[Collection entries]
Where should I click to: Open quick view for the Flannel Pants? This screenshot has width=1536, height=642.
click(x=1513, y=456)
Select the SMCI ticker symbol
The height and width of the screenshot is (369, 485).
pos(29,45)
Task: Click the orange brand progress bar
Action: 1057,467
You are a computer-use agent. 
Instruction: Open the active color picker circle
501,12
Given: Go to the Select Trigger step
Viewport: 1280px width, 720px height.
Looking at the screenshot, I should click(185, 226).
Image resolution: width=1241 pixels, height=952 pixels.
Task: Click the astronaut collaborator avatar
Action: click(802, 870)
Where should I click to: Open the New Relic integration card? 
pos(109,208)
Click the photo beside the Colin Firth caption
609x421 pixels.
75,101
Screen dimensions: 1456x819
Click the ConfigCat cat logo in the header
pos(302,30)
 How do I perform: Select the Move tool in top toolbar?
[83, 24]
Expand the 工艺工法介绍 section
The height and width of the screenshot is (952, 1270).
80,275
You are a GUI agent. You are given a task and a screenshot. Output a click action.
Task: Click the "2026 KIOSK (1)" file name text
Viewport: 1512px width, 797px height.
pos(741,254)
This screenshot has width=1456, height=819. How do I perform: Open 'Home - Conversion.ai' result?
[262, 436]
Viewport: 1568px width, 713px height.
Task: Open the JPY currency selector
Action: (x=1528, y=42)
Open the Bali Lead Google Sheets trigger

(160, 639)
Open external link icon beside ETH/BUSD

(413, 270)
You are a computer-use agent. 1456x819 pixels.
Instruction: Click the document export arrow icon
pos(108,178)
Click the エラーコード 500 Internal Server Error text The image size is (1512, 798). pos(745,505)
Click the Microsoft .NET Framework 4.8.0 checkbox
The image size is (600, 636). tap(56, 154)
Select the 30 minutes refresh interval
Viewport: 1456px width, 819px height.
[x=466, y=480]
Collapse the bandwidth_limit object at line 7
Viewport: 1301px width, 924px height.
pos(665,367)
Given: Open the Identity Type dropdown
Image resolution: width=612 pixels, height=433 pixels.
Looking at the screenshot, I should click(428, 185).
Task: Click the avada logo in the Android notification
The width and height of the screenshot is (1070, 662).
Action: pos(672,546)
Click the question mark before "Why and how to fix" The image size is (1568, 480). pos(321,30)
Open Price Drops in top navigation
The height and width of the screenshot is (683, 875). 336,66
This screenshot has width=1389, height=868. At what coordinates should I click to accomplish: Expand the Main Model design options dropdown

EXERCISE GOAL: Return all of the records above verbatim, line for line.

TASK OUTPUT:
Where should I click to: Open quick view for the Flannel Pants? This screenshot has width=1536, height=642.
click(x=1513, y=456)
Select the SMCI ticker symbol
The height and width of the screenshot is (369, 485).
pos(29,45)
Task: Click the orange brand progress bar
Action: 1057,467
You are a computer-use agent. 
Instruction: Open the active color picker circle
501,12
Given: Go to the Select Trigger step
Viewport: 1280px width, 720px height.
Looking at the screenshot, I should click(185, 226).
Image resolution: width=1241 pixels, height=952 pixels.
Task: Click the astronaut collaborator avatar
Action: click(802, 870)
Where should I click to: Open the New Relic integration card? 
pos(109,208)
Click the photo beside the Colin Firth caption
609x421 pixels.
75,101
Screen dimensions: 1456x819
Click the ConfigCat cat logo in the header
pos(302,30)
 How do I perform: Select the Move tool in top toolbar?
[83, 24]
Expand the 工艺工法介绍 section
The height and width of the screenshot is (952, 1270).
80,275
You are a GUI agent. You are given a task and a screenshot. Output a click action.
Task: Click the "2026 KIOSK (1)" file name text
Viewport: 1512px width, 797px height.
pos(741,254)
This screenshot has width=1456, height=819. How do I perform: Open 'Home - Conversion.ai' result?
[262, 436]
Viewport: 1568px width, 713px height.
Task: Open the JPY currency selector
Action: (x=1528, y=42)
Open the Bali Lead Google Sheets trigger

(160, 639)
Open external link icon beside ETH/BUSD

(413, 270)
You are a computer-use agent. 1456x819 pixels.
Instruction: Click the document export arrow icon
pos(108,178)
Click the エラーコード 500 Internal Server Error text The image size is (1512, 798). pos(745,505)
Click the Microsoft .NET Framework 4.8.0 checkbox
The image size is (600, 636). tap(56, 154)
Select the 30 minutes refresh interval
Viewport: 1456px width, 819px height.
[x=466, y=480]
Collapse the bandwidth_limit object at line 7
Viewport: 1301px width, 924px height.
pos(665,367)
Given: Open the Identity Type dropdown
Image resolution: width=612 pixels, height=433 pixels.
Looking at the screenshot, I should click(428, 185).
Task: Click the avada logo in the Android notification
The width and height of the screenshot is (1070, 662).
Action: pos(672,546)
Click the question mark before "Why and how to fix" The image size is (1568, 480). pos(321,30)
Open Price Drops in top navigation
The height and width of the screenshot is (683, 875). 336,66
This screenshot has width=1389, height=868. At what coordinates should I click to accomplish: Expand the Main Model design options dropdown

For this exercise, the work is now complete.